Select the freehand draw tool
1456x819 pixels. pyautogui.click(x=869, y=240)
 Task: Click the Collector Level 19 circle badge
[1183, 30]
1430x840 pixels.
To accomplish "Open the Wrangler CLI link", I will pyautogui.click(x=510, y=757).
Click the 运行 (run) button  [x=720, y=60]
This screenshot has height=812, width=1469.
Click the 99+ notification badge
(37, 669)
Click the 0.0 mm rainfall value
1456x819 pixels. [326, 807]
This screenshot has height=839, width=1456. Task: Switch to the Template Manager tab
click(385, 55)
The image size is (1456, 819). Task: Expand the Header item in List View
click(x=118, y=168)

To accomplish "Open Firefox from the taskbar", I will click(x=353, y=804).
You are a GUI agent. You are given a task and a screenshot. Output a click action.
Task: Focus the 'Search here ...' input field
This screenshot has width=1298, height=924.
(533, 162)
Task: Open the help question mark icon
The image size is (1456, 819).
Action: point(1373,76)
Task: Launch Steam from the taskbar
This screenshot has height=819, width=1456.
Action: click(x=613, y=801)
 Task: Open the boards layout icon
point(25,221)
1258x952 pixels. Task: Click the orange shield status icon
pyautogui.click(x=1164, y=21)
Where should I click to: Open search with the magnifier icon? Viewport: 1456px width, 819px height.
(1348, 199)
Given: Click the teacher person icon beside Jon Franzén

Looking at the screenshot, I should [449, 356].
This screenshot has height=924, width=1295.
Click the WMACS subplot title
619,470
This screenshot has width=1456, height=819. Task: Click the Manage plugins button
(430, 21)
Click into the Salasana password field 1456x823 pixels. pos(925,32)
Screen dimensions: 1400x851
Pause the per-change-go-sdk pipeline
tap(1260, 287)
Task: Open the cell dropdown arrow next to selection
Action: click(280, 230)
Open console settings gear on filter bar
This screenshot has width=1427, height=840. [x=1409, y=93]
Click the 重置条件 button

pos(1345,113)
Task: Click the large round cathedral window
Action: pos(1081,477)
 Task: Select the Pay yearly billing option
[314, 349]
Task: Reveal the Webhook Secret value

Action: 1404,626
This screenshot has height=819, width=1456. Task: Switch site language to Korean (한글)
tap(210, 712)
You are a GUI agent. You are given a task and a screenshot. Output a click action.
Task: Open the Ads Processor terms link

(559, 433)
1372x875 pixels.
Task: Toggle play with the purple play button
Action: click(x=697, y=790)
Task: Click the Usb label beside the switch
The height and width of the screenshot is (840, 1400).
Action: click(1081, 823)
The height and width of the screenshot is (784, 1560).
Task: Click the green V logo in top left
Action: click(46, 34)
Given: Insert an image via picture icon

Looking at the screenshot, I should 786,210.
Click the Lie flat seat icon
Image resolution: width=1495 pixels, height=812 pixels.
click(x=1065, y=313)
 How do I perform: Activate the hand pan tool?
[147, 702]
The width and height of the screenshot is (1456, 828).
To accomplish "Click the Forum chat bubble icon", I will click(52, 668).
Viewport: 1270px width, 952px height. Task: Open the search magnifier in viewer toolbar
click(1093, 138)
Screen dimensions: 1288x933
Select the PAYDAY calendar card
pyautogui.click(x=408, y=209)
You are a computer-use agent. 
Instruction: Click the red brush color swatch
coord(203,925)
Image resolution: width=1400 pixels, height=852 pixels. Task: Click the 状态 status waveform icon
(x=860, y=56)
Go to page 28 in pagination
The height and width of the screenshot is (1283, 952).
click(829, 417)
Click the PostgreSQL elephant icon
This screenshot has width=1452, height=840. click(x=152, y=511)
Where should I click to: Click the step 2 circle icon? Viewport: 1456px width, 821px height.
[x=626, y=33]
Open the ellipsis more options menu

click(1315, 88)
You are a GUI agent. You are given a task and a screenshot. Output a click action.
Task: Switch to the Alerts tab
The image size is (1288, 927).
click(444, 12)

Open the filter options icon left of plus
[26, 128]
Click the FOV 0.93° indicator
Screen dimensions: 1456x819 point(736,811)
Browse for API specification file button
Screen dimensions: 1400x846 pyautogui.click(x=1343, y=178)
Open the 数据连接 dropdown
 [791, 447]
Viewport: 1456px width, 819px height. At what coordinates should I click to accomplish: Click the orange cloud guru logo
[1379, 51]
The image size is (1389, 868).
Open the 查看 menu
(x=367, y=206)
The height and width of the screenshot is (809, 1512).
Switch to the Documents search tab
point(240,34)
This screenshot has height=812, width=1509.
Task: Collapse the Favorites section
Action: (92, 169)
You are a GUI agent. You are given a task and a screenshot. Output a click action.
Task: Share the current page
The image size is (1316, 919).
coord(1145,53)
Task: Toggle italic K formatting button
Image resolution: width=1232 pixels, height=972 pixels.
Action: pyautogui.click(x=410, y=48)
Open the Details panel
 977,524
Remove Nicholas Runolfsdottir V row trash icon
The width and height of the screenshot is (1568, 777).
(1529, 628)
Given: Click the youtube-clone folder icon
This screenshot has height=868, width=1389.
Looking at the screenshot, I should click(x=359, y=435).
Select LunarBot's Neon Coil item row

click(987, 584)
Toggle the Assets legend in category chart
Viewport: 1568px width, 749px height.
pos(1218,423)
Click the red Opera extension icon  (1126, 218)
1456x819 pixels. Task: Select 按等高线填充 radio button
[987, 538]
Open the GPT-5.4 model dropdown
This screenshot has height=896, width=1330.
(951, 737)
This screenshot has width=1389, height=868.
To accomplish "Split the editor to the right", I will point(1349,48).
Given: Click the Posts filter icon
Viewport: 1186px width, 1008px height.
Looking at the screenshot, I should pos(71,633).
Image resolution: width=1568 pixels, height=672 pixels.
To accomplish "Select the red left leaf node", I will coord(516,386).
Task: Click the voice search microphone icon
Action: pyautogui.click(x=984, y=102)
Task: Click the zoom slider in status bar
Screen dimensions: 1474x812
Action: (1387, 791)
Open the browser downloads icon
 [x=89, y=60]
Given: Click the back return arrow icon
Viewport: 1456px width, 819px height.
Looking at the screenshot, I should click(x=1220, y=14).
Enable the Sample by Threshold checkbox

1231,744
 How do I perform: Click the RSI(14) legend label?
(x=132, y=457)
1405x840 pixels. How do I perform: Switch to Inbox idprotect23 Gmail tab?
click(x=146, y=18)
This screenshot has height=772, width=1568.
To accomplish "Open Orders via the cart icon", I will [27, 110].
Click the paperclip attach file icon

++++

■ What you will do
Only lines with the string "from" are wanted; please find each one in the listing and copy it.

■ Response box
To accomplish "Open Firefox from the taskbar", I will click(x=353, y=804).
Task: Launch Steam from the taskbar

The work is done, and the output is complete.